L’Inema Arts Center è un collettivo di artisti ma anche una galleria, uno studio dove lavorano pittori e scultori, un luogo dove le donne di una cooperativa locale si riuniscono per creare oggetti di artigianato (il programma si chiama Nziza); è uno shop alla moda, dove assieme ai dipinti si possono acquistare oggetti, libri e cartoline; è un centro per lezioni di danza tradizionale intore; è una scuola per giovani e orfani che imparano a sviluppare la loro creatività attraverso programmi come Art with a Mission; è un luogo per mostre e una struttura che accoglie fino a dieci residenze d’artisti.
I due fratelli sono ottimisti e credono nel cambiamento sociale e culturale che sta avvenendo nel loro Paese: “Il futuro è brillante il Ruanda è in grande trasformazione, ed è questo che ci dà la spinta. Siamo in questo nuovo spazio da due anni e abbiamo già avuto riconoscimenti dal governo ma anche a livello internazionale”. Emmanuel e Innocent sono giovani e hanno capito che per poter emergere, oltre a un grande lavoro di comunicazione sui social network, hanno bisogno dell’appoggio del governo: “Collaboriamo con il Ruanda Development Board per la promozione del turismo in Ruanda, questo a sua volta ci aiuta a entrare nei loro canali promozionali come in-flight magazines e newsletter”.

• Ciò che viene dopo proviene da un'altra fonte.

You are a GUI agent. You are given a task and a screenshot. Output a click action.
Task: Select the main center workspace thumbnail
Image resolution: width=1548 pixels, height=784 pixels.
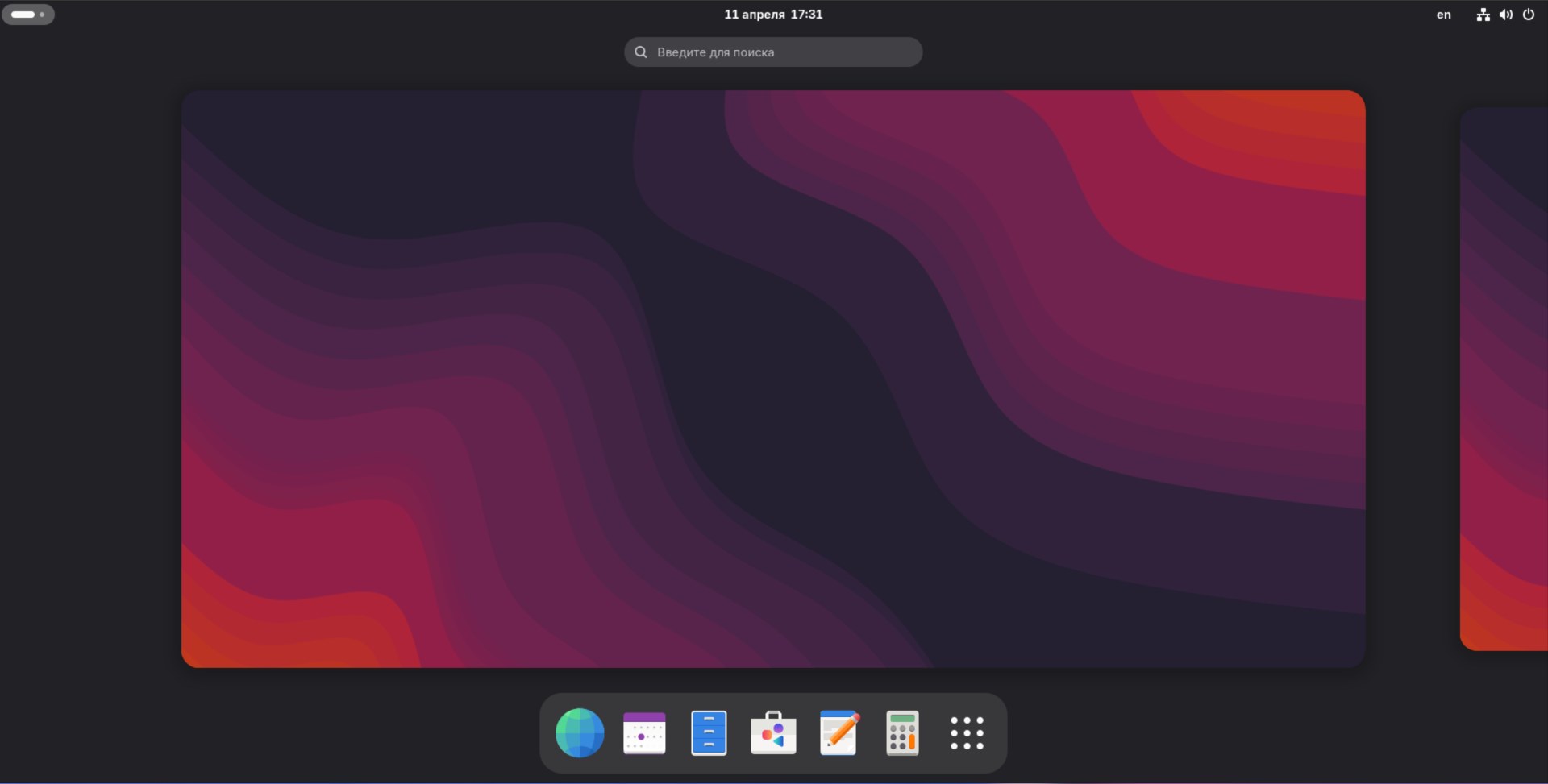click(x=772, y=379)
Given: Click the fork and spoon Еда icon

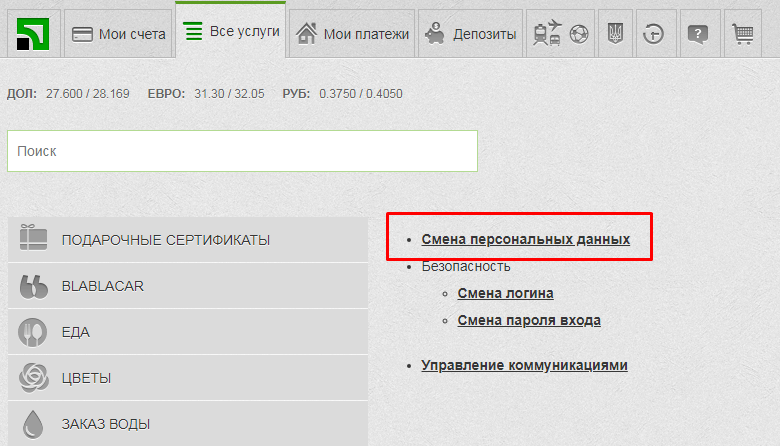Looking at the screenshot, I should [34, 332].
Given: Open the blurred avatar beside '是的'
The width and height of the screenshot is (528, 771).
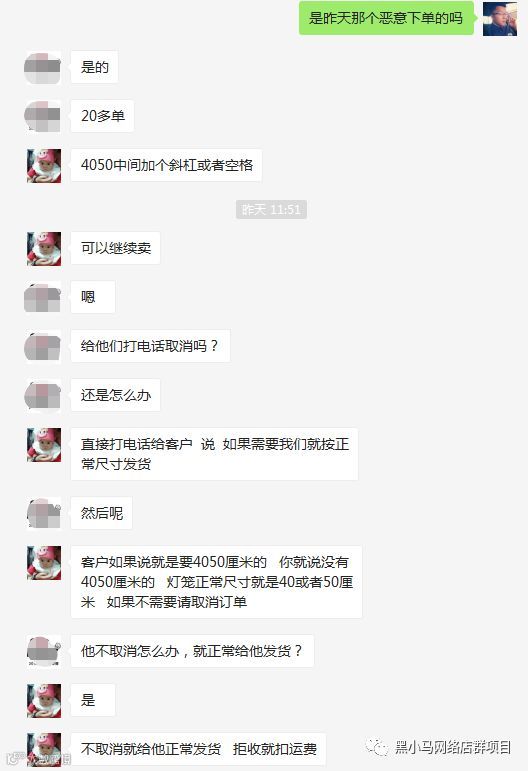Looking at the screenshot, I should click(43, 67).

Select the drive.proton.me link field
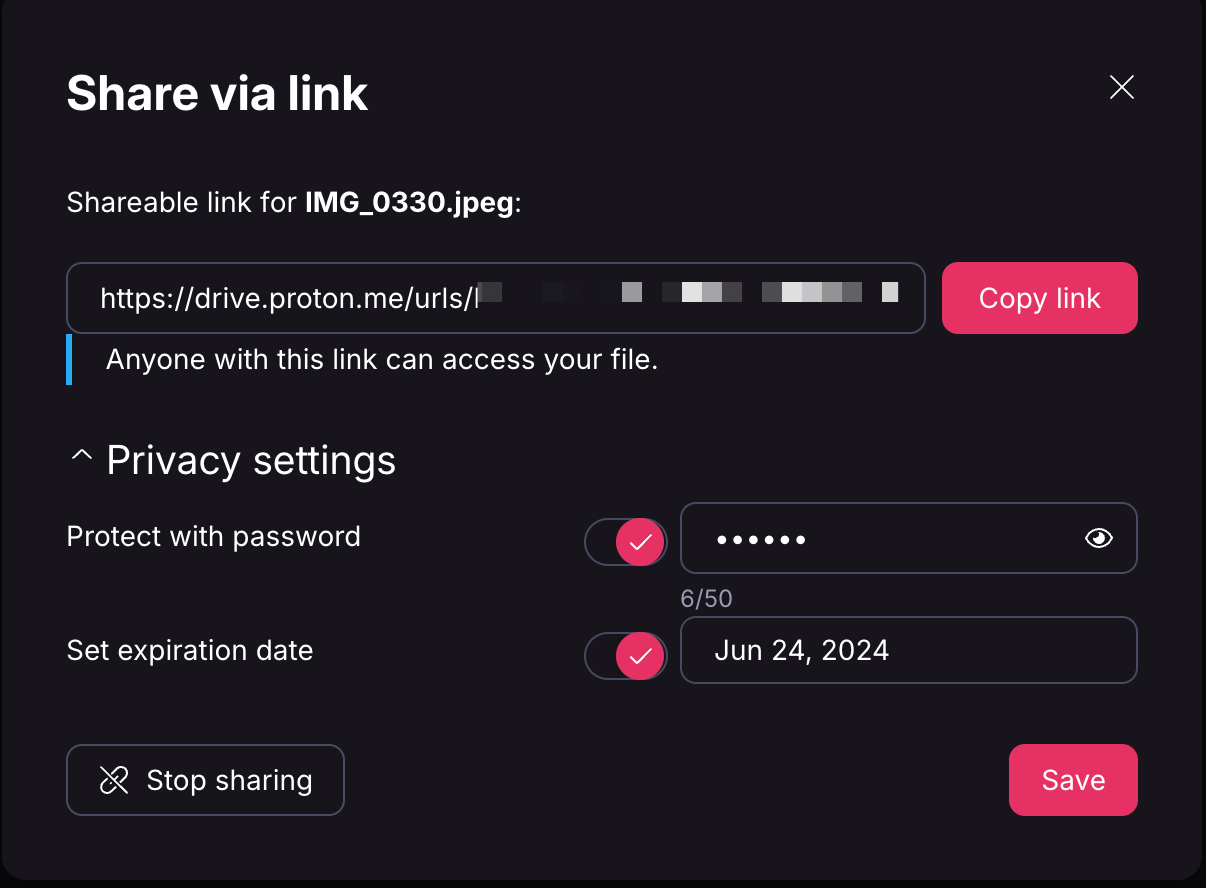pos(495,297)
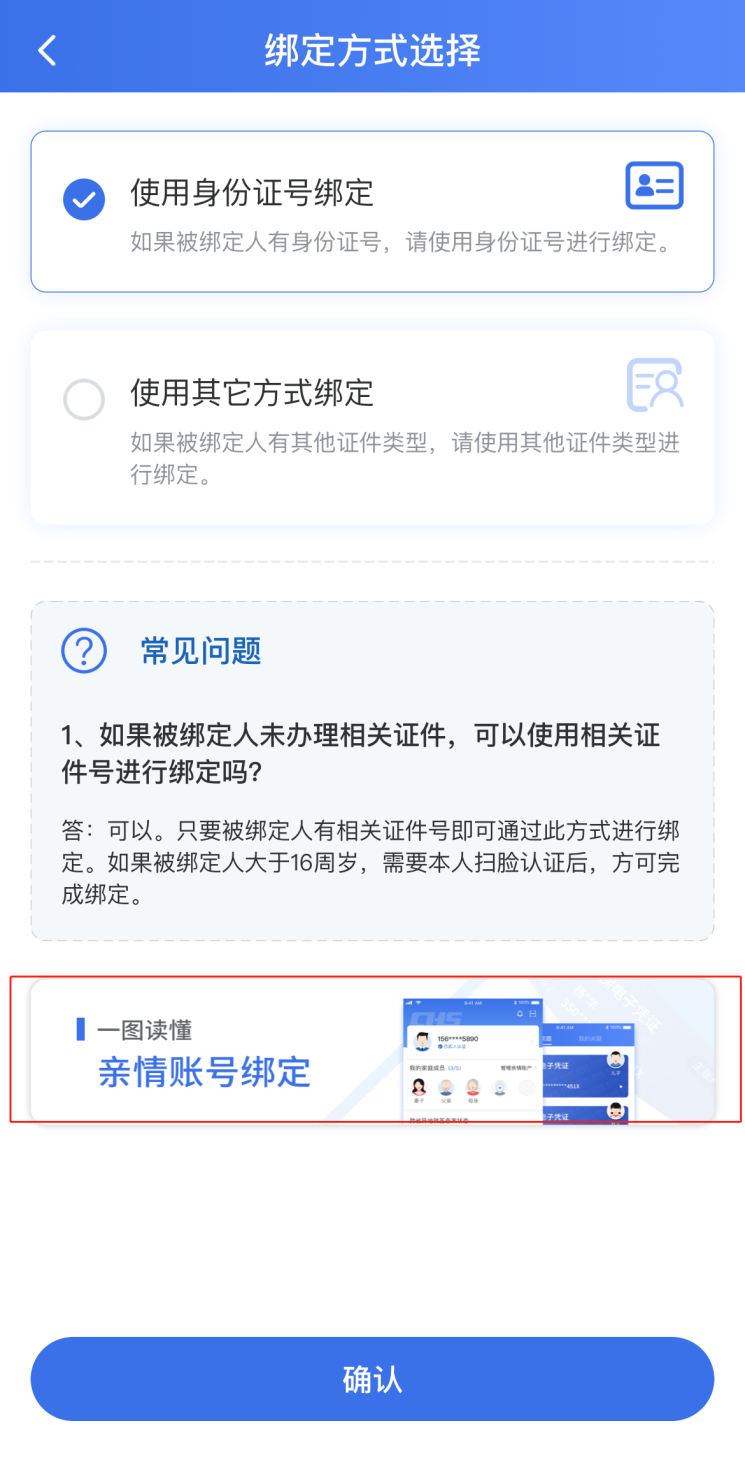Tap the back arrow in header
This screenshot has width=745, height=1472.
click(x=47, y=50)
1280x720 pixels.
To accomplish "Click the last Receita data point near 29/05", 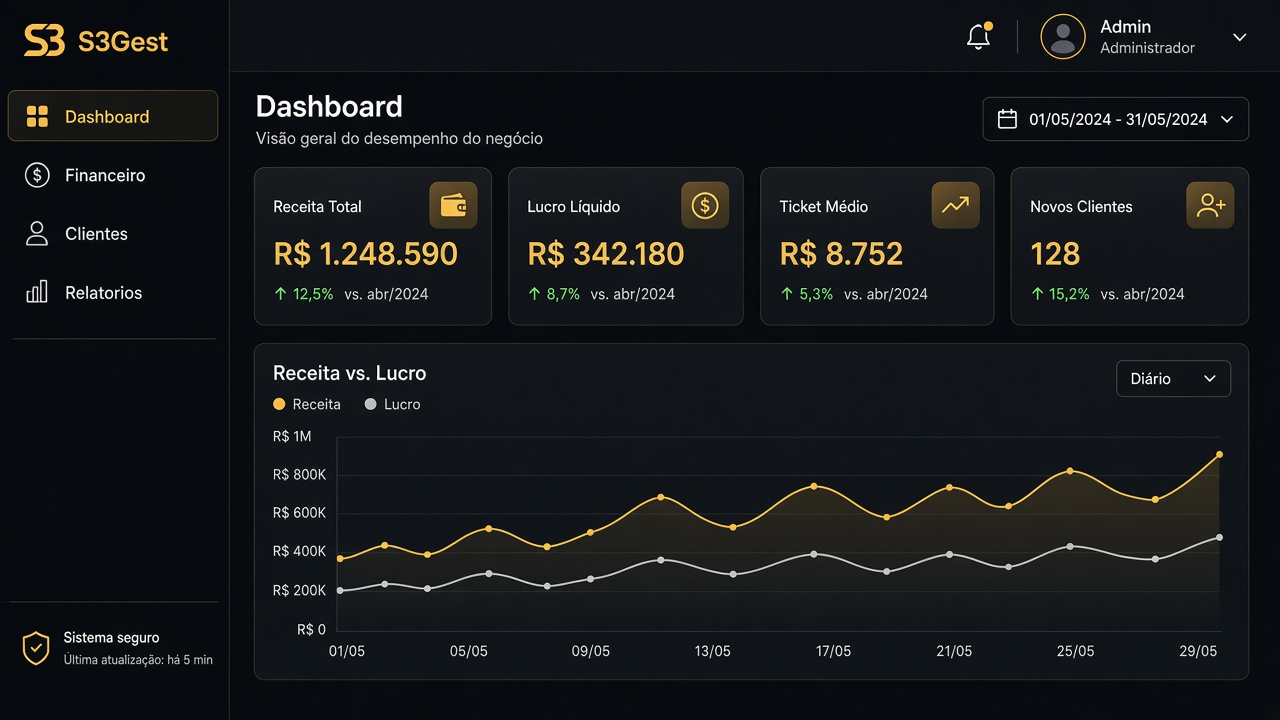I will 1219,454.
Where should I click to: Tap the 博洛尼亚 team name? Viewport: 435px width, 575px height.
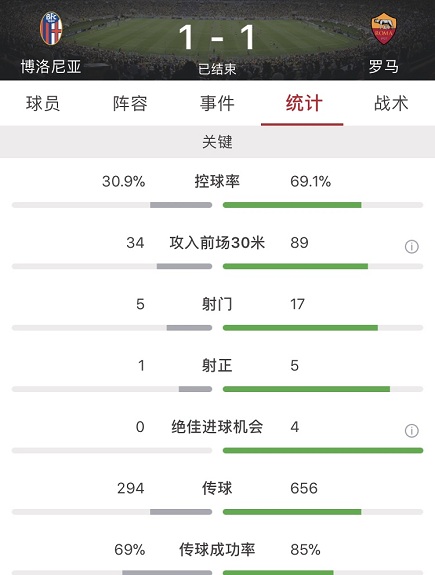click(x=51, y=67)
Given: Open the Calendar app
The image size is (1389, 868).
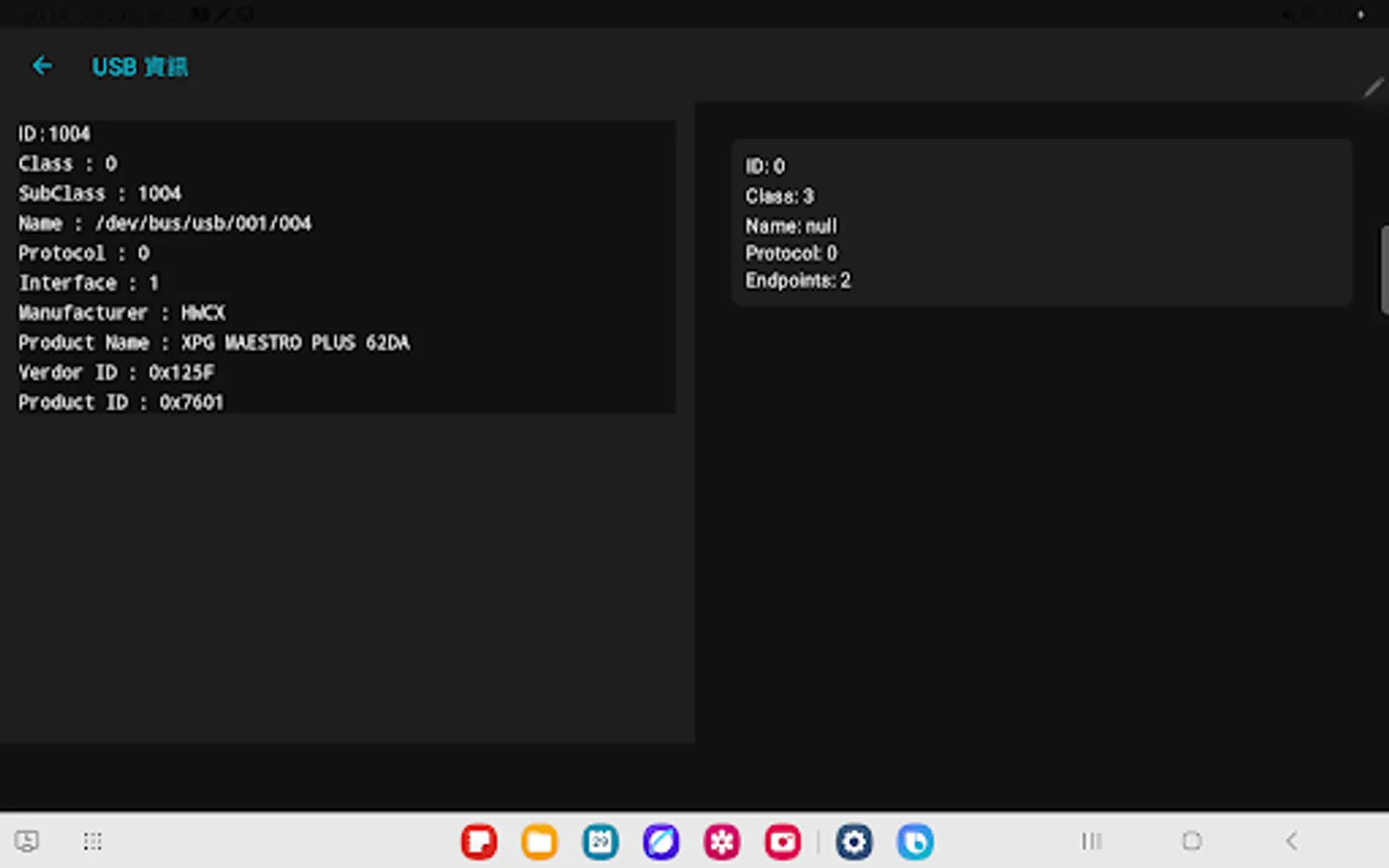Looking at the screenshot, I should tap(599, 841).
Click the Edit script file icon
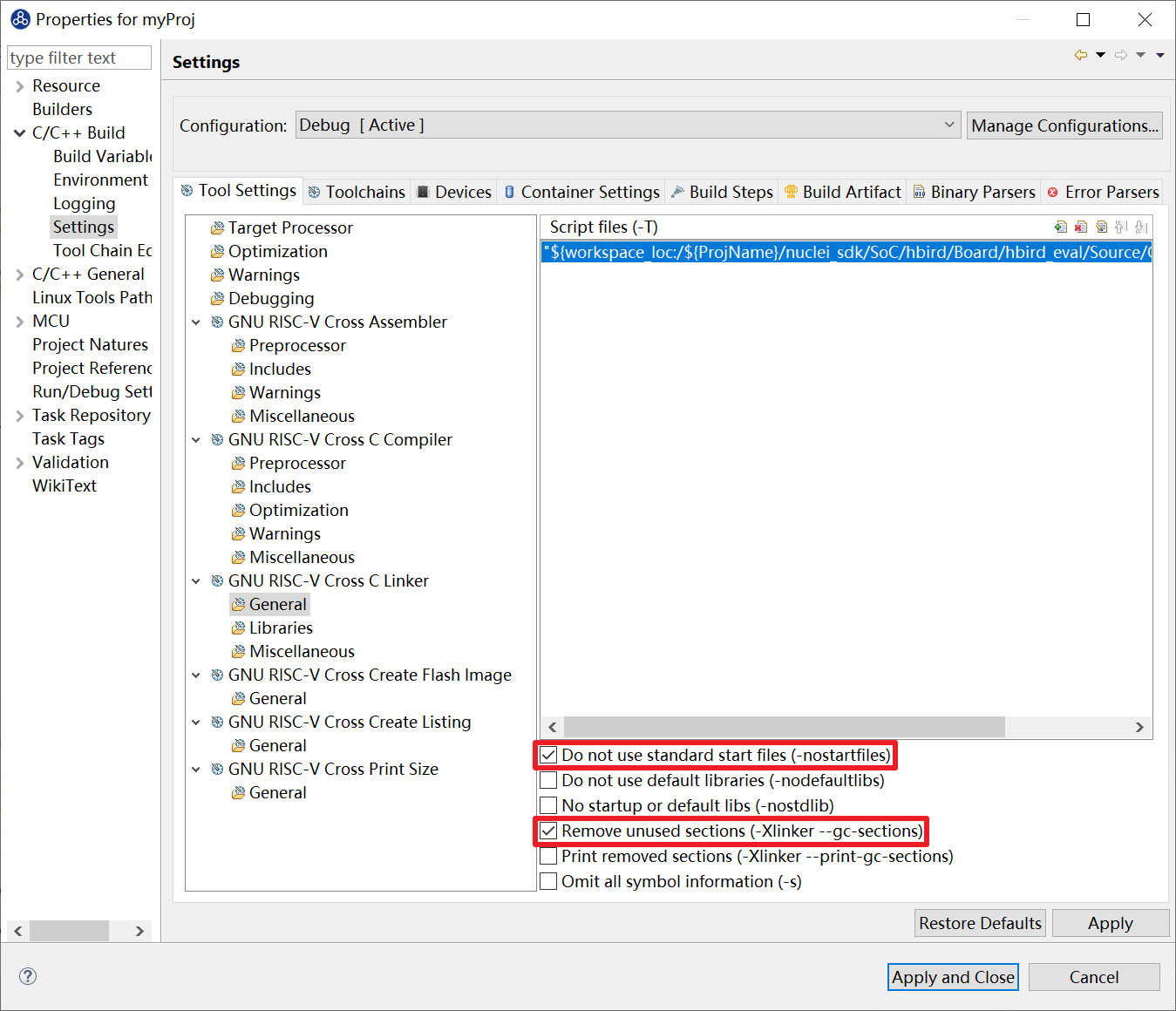1176x1011 pixels. (1101, 227)
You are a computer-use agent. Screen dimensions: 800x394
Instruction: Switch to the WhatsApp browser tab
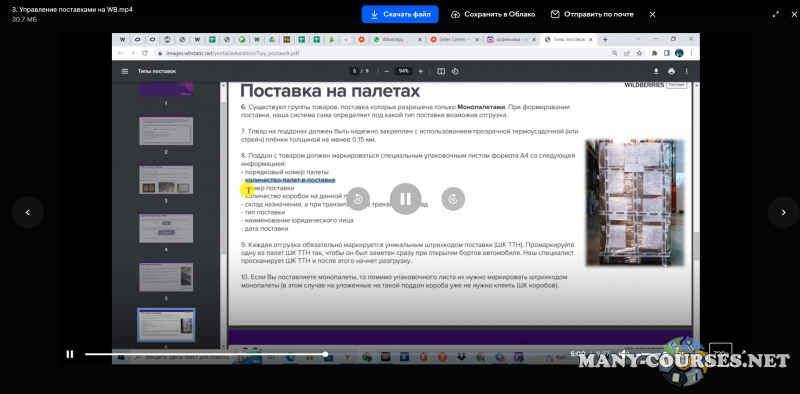point(396,39)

Emmanuel sogna collaborazioni al di fuori del suo Paese: “Vogliamo portare il nostro lavoro e quello degli artisti che gravitano intorno al centro al di fuori del Ruanda, stiamo cercando forme di supporto locali e internazionali. Noi facciamo del nostro meglio per promuovere il centro: quest’anno siamo al primo posto su Tripadvisor tra le sedici esperienze migliori da fare a Kigali. Vogliamo mantenere questo primato, anche quando la competizione aumenterà”.